Arnica

Generalità

L'Arnica, chiamata anche erba delle cadute o tabacco di montagna, è una pianta erbacea perenne rizomatosa, appartenente alla famiglia delle Composite (Asteraceae)

Il rizoma è un fusto sotterraneo orizzontale, spesso ricco di sostanze nutritive di riserva e munito di radici in basso e di fusti in alto.
arnica montanaL'Arnica è diffusa nel centro Europa (Vosgi e Foresta Nera) e sulle alte zone prative delle Alpi e degli Appennini (fino ai 2.000 metri), che rallegra con il suo aroma e con magnifici fiori giallo-arancione che si schiudono durante i primi mesi estivi.

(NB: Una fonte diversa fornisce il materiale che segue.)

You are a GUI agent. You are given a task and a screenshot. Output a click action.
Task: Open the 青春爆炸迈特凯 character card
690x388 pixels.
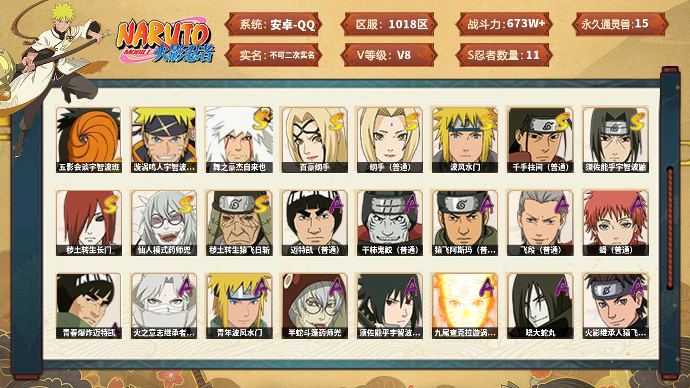coord(88,306)
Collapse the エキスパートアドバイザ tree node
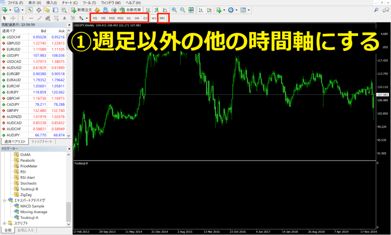 pyautogui.click(x=5, y=200)

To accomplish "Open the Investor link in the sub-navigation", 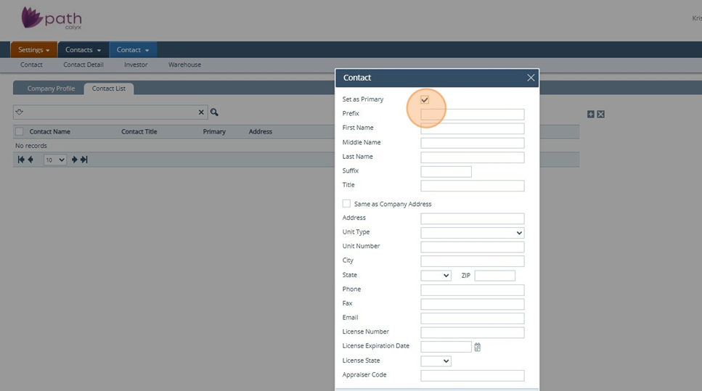I will (136, 65).
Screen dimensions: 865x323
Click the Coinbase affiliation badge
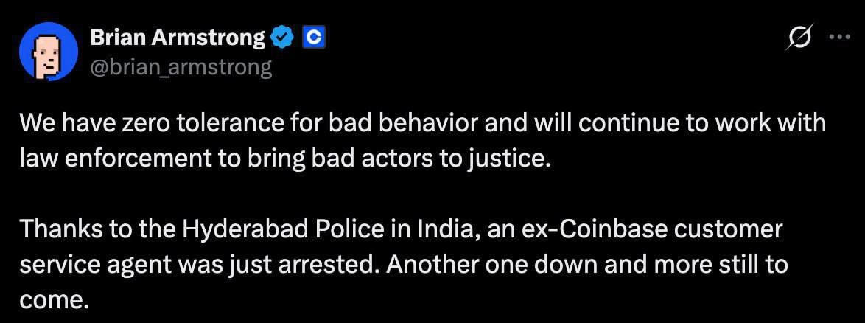coord(314,38)
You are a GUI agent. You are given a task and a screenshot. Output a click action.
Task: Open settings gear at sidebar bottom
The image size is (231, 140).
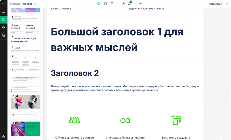pos(3,137)
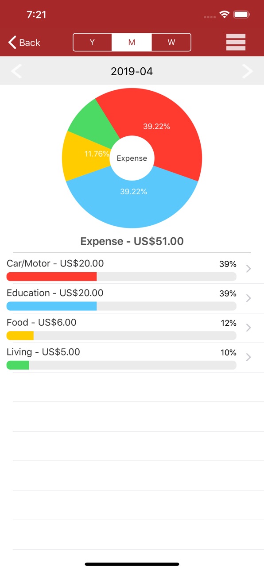Image resolution: width=264 pixels, height=571 pixels.
Task: Tap the battery indicator icon
Action: pyautogui.click(x=242, y=15)
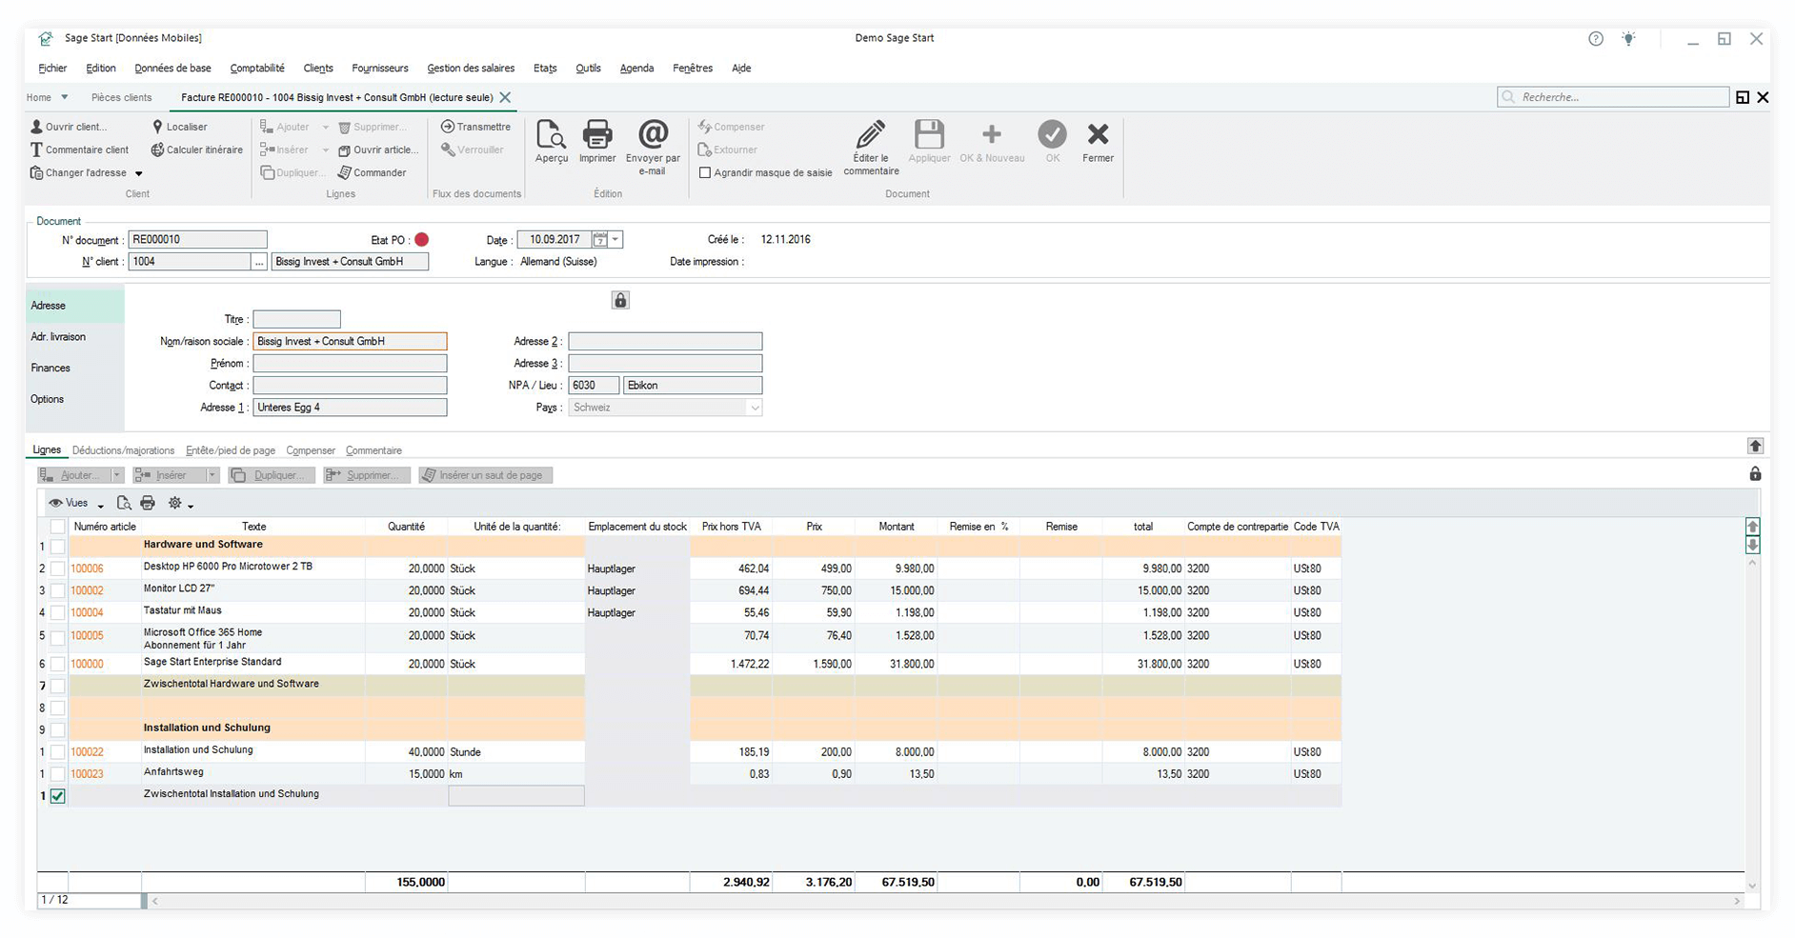The width and height of the screenshot is (1795, 938).
Task: Open article number 100006 link
Action: tap(87, 569)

Proprio il rizoma, insieme ai fiori e alle radici, rappresenta la parte della pianta tradizionalmente utilizzata in medicina popolare ed in ambito fitoterapico.
Classicamente l'Arnica è utilizzata come antinfiammatorio topico e come rimedio anti-fatica muscolare in ambito sportivo.

Indicazioni

Perché si usa l'Arnica? A cosa serve?

L'uso fitoterapeutico e tradizionale dell'Arnica è per lo più legato al suo potenziale effetto analgesico ed antinfiammatorio.
Tale attività risulterebbe correlata alla presenza, nel rizoma, nei fiori e nelle radici, di sequiterpeni, in grado, almeno in vitro, di spegnere l'attivazione di geni coinvolti nell'insorgenza del processo infiammatorio.

Proprietà ed Efficacia

Quali benefici ha dimostrato l'Arnica nel corso degli studi?

Gli studi clinici riguardanti l'utilizzo dell'Arnica come rimedio omeopatico sono concordi nel ritenere inefficace questo tipo di rimedio.
Alcune evidenze, tuttavia, suggerirebbero l'utilità dell'applicazione topica di Arnica come rimedio antinfiammatorio efficace contro traumi e contusioni.

Dosi e Modo d'uso

Come usare l'Arnica

L'Arnica viene solitamente applicata topicamente sotto forma di tinture, creme, unguenti e gel.
Questa modalità d'utilizzo prevede l'impiego della tintura diluita 1:5 in acqua o in alcol, da applicare per impacco.
L'applicazione esterna della tintura deve avvenire unicamente su cute integra.
Alcune sostanze contenute nell'Arnica hanno infatti proprietà tossiche, che ne impediscono l'uso su piaghe, abrasioni, ulcere varicose e ferite aperte; durante le applicazioni va inoltre evitato il contatto con occhi, bocca ed organi genitali

Effetti Collaterali

L'ingestione accidentale di Arnica potrebbe determinare l'insorgenza di effetti collaterali gastro-enterici, quali nausea, vomito, diarrea e dolori addominali crampiformi, oltre che gravi reazioni neurologiche come il coma.
L'uso topico, invece, potrebbe talvolta essere seguito dalla comparsa di manifestazioni simil-allergiche, quali rinite, congiuntivite, orticaria, broncospasmo, asma e anafilassi.
In letteratura sono riportati anche casi di eritema e dermatite da contatto.

Controindicazioni

Quando non dev'essere usata l'Arnica?

L'uso orale di Arnica è fortemente controindicato.
Si ricorda di evitare anche l'uso topico di estratti di Arnica in caso di ipersensibilità alla pianta o ad altre piante appartenenti alla stessa famiglia, come ad esempio la camomilla.
Le controindicazioni all'uso di questa pianta e dei suoi estratti si estendono anche alla gravidanza ed al successivo periodo di allattamento al seno.